Cet accès est très inégal pour l’ensemble des Ultramarins. Un enclavement relatif par la mer, la forêt amazonienne ou le relief (Réunion) peut entraver un recours facile ou rapide aux services de santé adéquats. De plus, toutes les spécialités médicales requises sont rarement disponibles sur un même territoire, plus ou moins tributaire d’évacuations sanitaires (EVASAN) aériennes, vers l’Hexagone pour les cas les plus délicats. Globalement pourtant, l’accès aux soins ne conditionne que pour une fraction l’état de santé d’une population selon l’Organisation mondiale de la Santé. Nombre de facteurs génétiques, culturels, socio-économiques, comportementaux et environnementaux interviennent pour déterminer la bonne santé de chacun.

SAMU-USG-12
Les maladies infectieuses restent ainsi très présentes, faute d’une gestion satisfaisante de l’eau, de l’assainissement ou des déchets notamment, favorisant la prolifération de vecteurs de maladies comme la dengue ou le chikungunya pour les moustiques, la leptospirose pour les rats.

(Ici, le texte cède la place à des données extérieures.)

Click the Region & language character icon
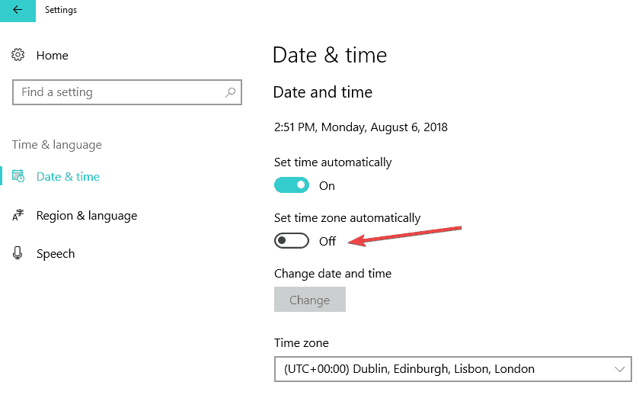pyautogui.click(x=18, y=215)
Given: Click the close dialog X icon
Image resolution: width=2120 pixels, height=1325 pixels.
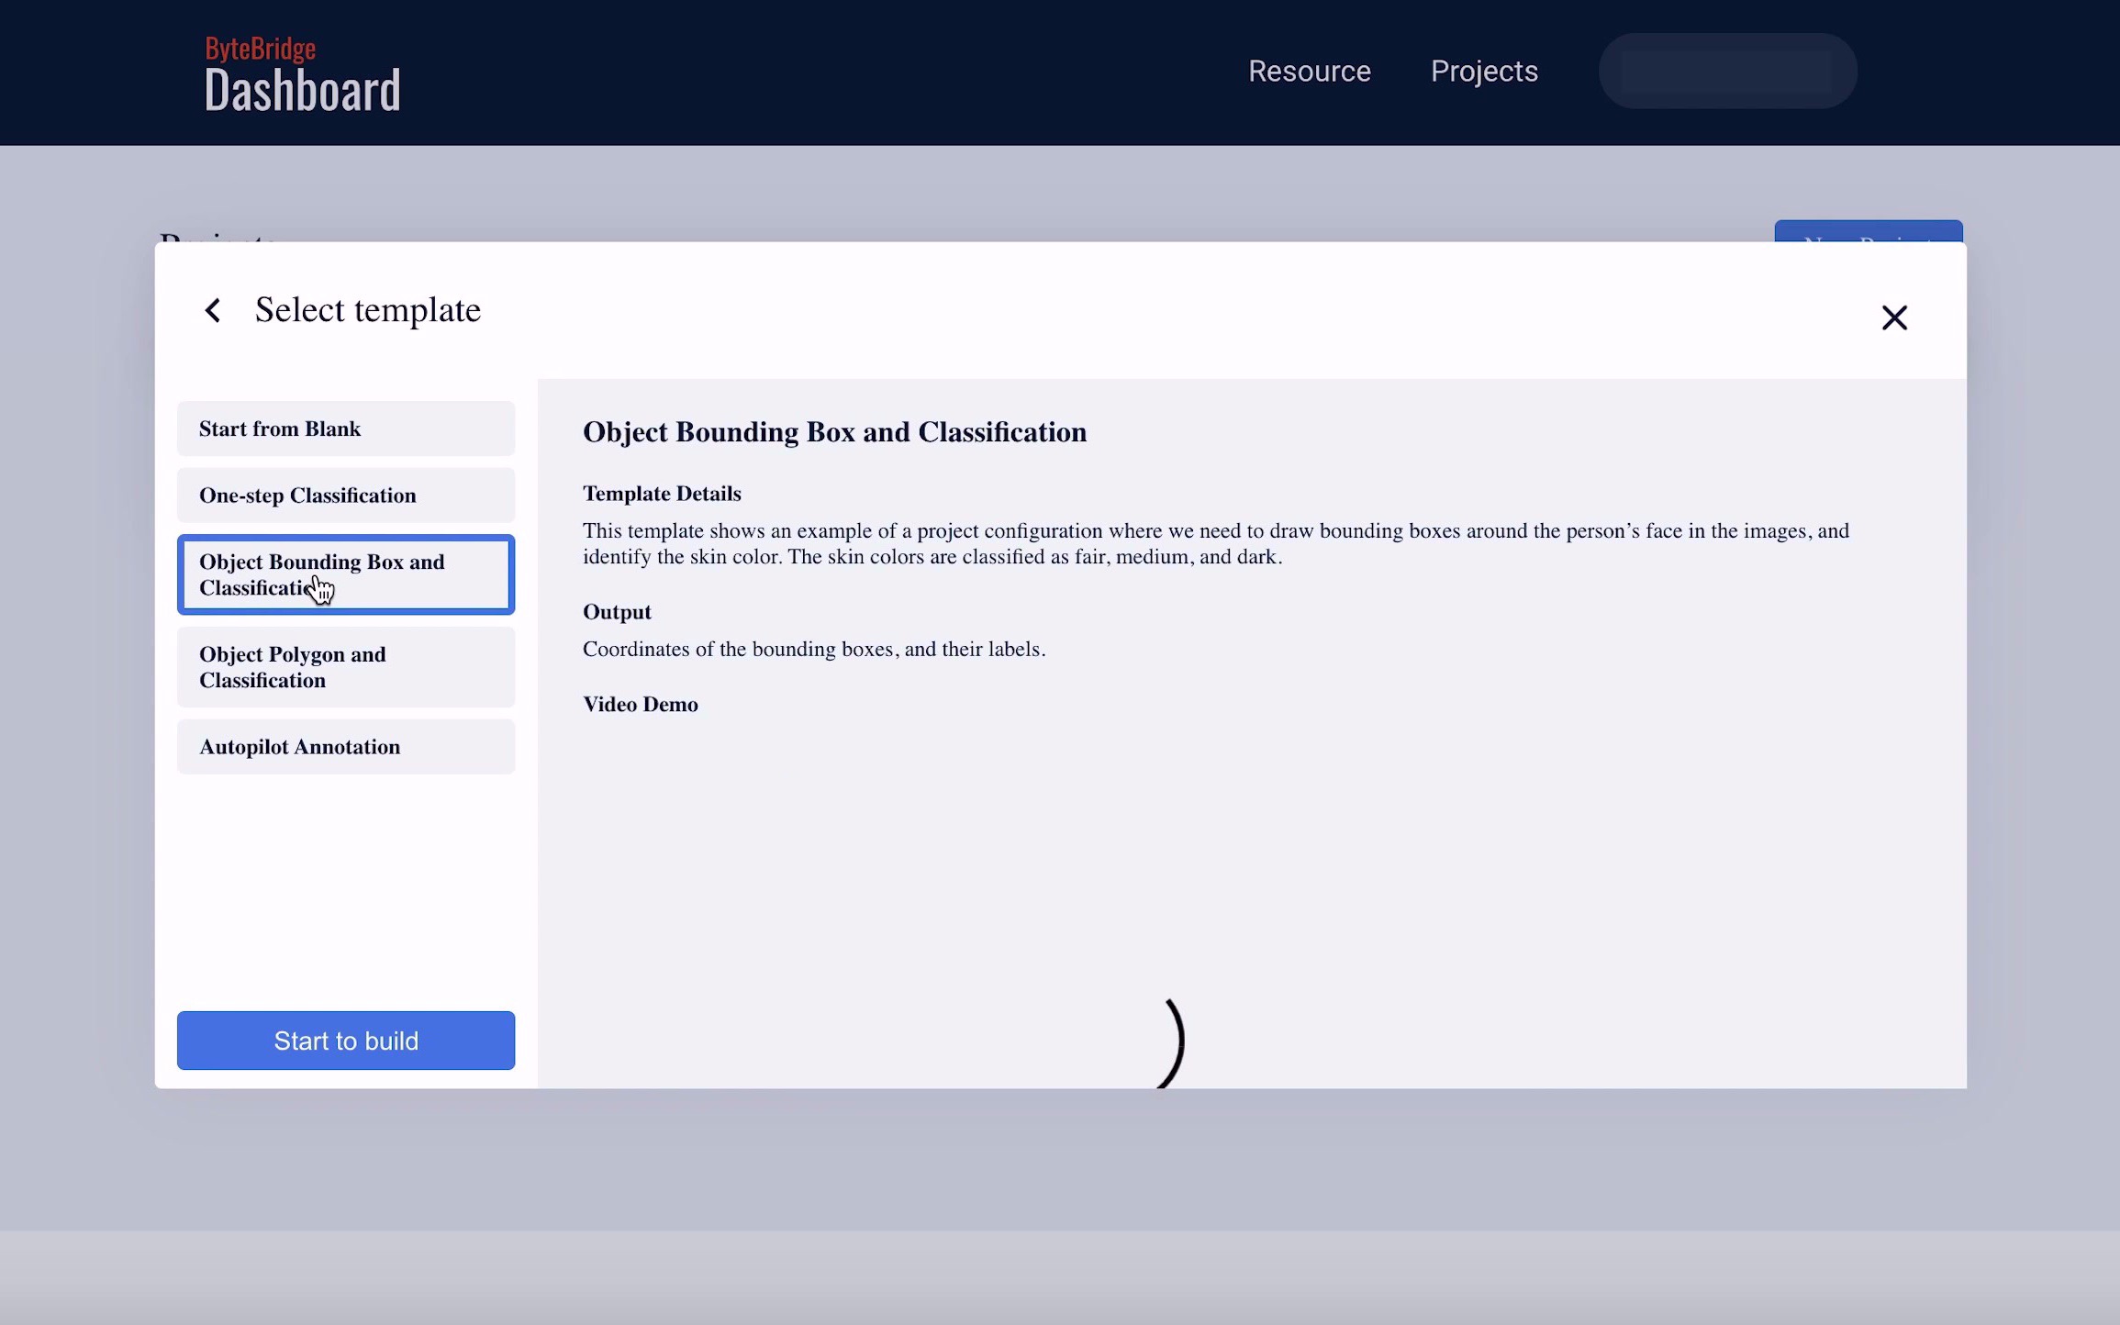Looking at the screenshot, I should 1894,317.
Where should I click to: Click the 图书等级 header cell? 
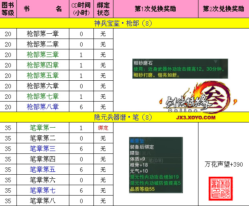(x=8, y=8)
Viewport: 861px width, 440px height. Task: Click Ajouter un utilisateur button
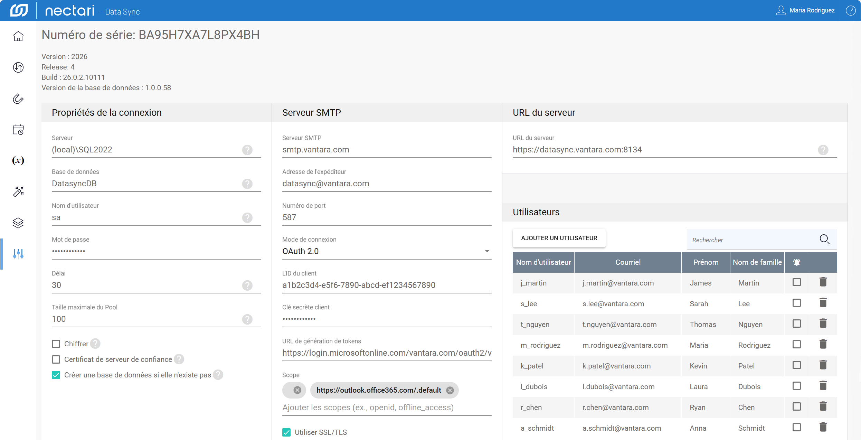(x=559, y=238)
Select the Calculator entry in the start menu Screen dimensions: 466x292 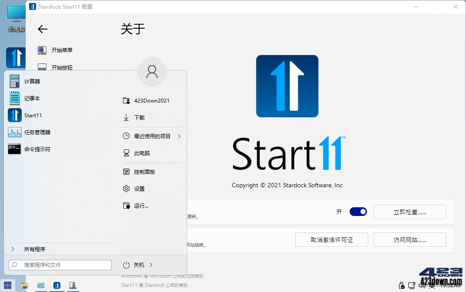pyautogui.click(x=32, y=81)
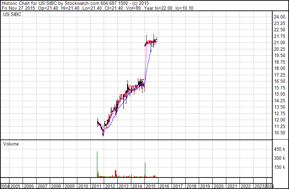Select the 2015 year label on time axis

tap(150, 186)
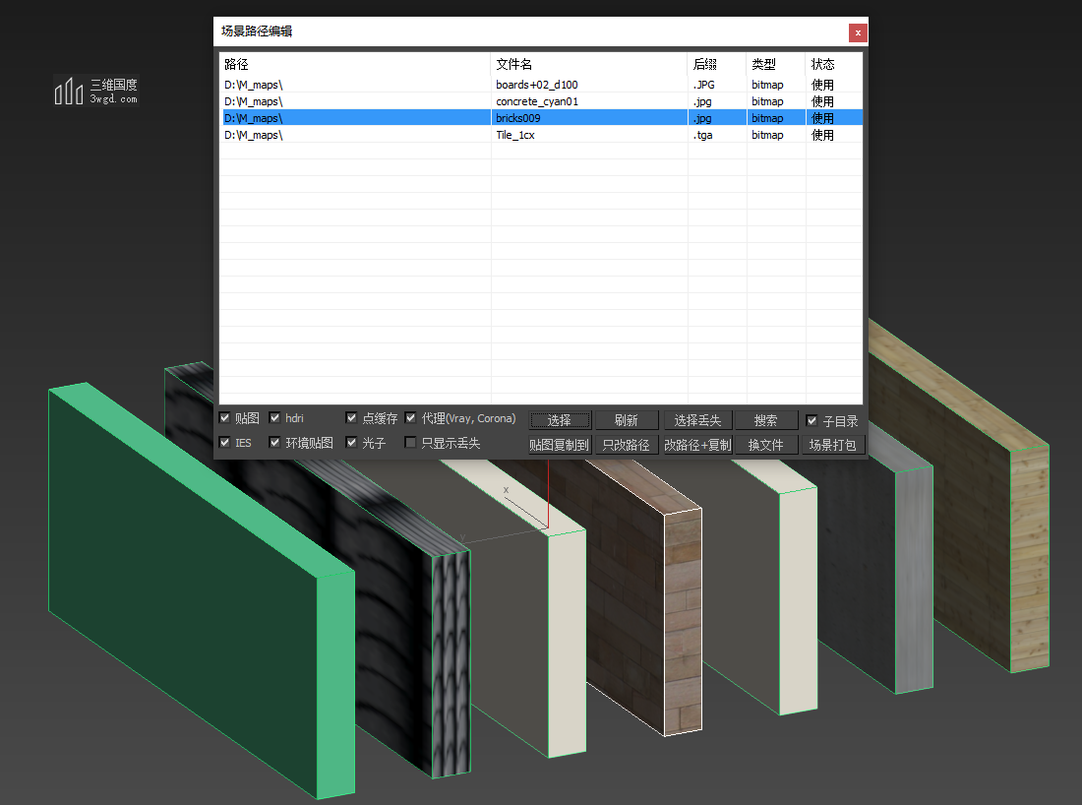Disable the 点缓存 option
Screen dimensions: 1082x805
click(352, 418)
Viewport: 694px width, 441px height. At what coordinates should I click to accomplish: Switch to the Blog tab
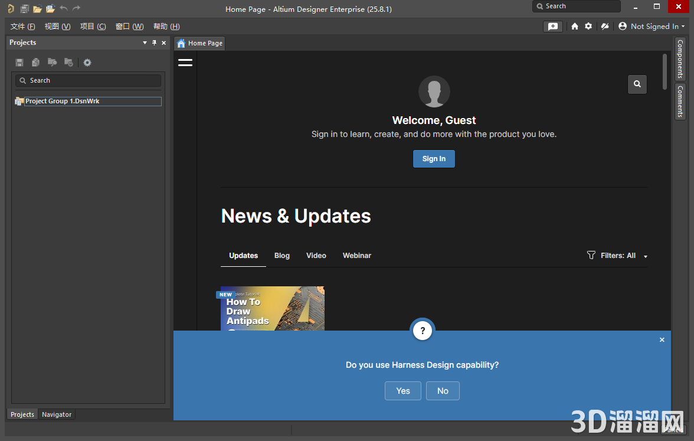tap(282, 256)
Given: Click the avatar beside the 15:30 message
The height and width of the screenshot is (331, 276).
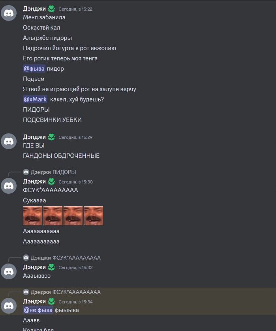Looking at the screenshot, I should pyautogui.click(x=9, y=186).
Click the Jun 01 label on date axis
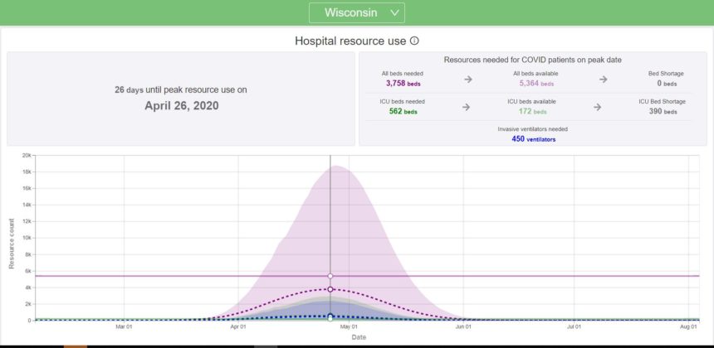 (x=464, y=328)
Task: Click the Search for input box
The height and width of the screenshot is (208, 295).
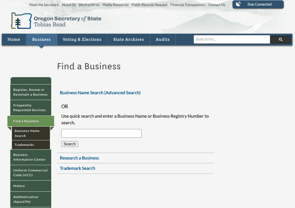Action: coord(232,39)
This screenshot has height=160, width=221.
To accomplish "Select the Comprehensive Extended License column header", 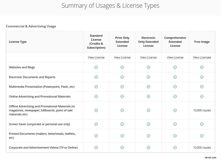I will (x=175, y=42).
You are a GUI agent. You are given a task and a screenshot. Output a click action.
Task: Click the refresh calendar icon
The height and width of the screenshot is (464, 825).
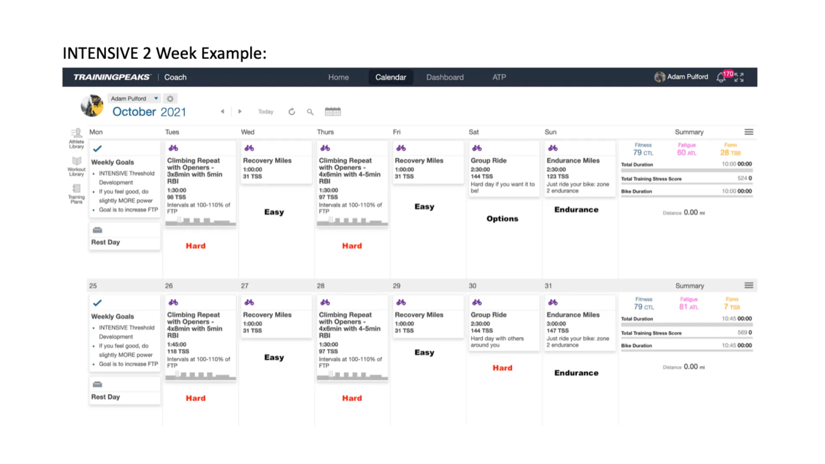click(x=292, y=112)
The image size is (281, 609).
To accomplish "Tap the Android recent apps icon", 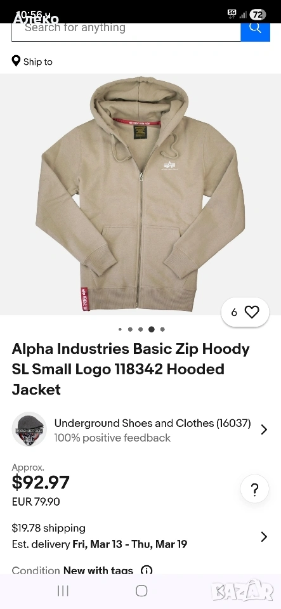I will point(63,591).
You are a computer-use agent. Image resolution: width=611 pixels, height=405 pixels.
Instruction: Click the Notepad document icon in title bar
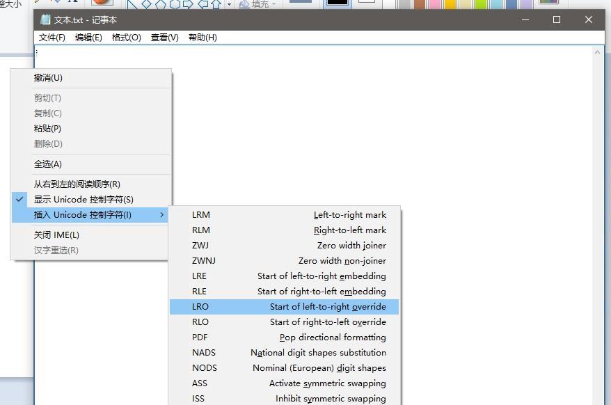click(x=45, y=19)
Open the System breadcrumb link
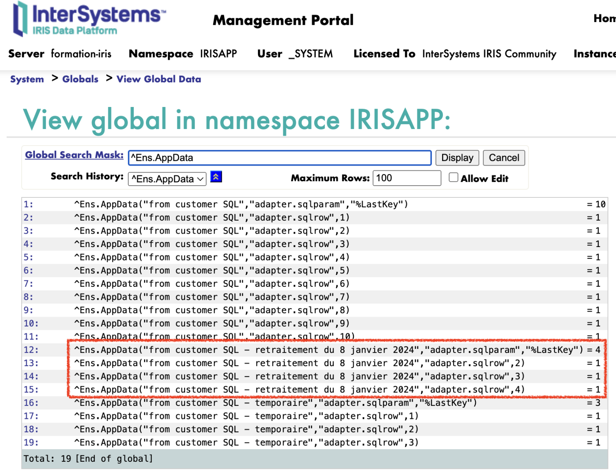Image resolution: width=616 pixels, height=472 pixels. [x=27, y=79]
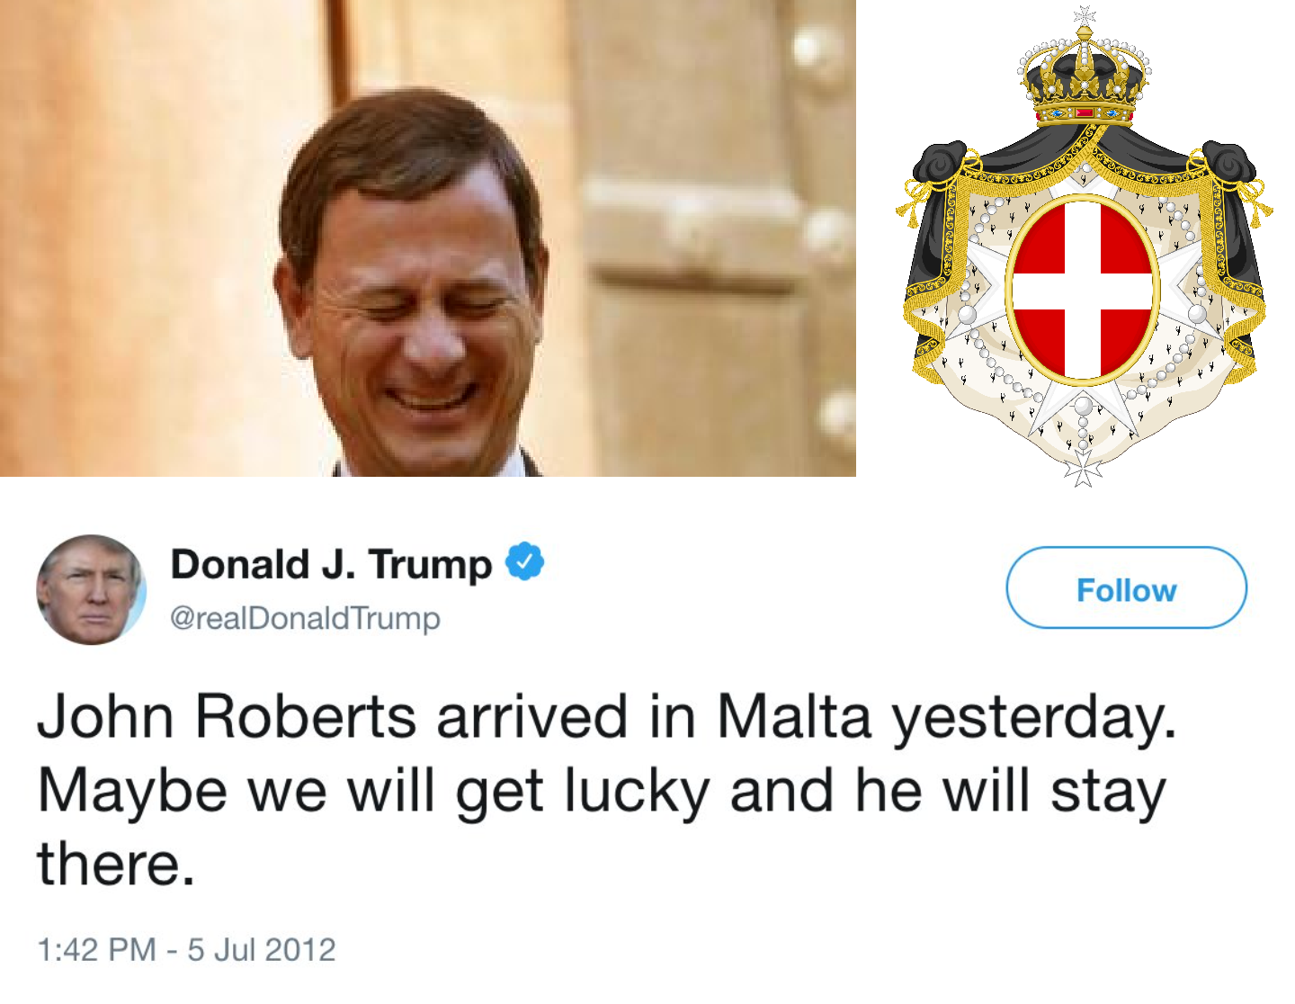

Ponctuellement, la contamination de l’environnement constitue un autre défi, mêlant étroitement expositions et modes de vie : consommation de mercure dans les poissons des fleuves guyanais ou les gros poissons pélagiques, plomb dans le sol, chlordécone antillais, trémolite (amiante) néocalédonienne sont emblématiques. Nombre de facteurs environnementaux restent mal caractérisés en Outremer, notamment quant à la qualité de l’air et de ses contaminants (particules, pollens, moisissures…), facteurs de maladies respiratoires ou circulatoires notamment…
Ainsi, les départements français d’Amérique souffrent régulièrement des effets des brumes de sable, tandis que l’incidence de l’asthme à la Réunion est près de 3 fois supérieure à celle de la France Hexagonale, les causes restant à caractériser précisément.
Les facteurs comportementaux, la modification des habitudes de vie entraînent un essor rapide des maladies chroniques. L’alimentation est souvent trop riche en sucre et trop pauvre en fruits et légumes frais. S’y ajoutent une sédentarité croissante et un manque d’activité physique, concourant notamment à une progression très forte de l’obésité et du diabète ainsi que des maladies cardio-vasculaires : en 2014, en Polynésie française la prévalence du surpoids était de 69,9 % et à Wallis et Futuna de 87,3 % (contre 48,9 % dans l’Hexagone), selon un rapport de la Cour des comptes. À la Réunion, le diabète frappe deux fois plus qu’en métropole, les Antilles cumulant l’un et l’autre fléau. Ceux-ci frappent plus durement les couches sociales déjà moins favorisées, cumulant les inégalités en leur défaveur.
Enfin, conduites à risques et addictions (alcool, tabac, cannabis) touchent plus particulièrement certains territoires, les drogues de synthèse ayant également fait leur apparition. Individuellement ou collectivement, des efforts significatifs restent à accomplir pour permettre aux Outremer un avenir en meilleure santé.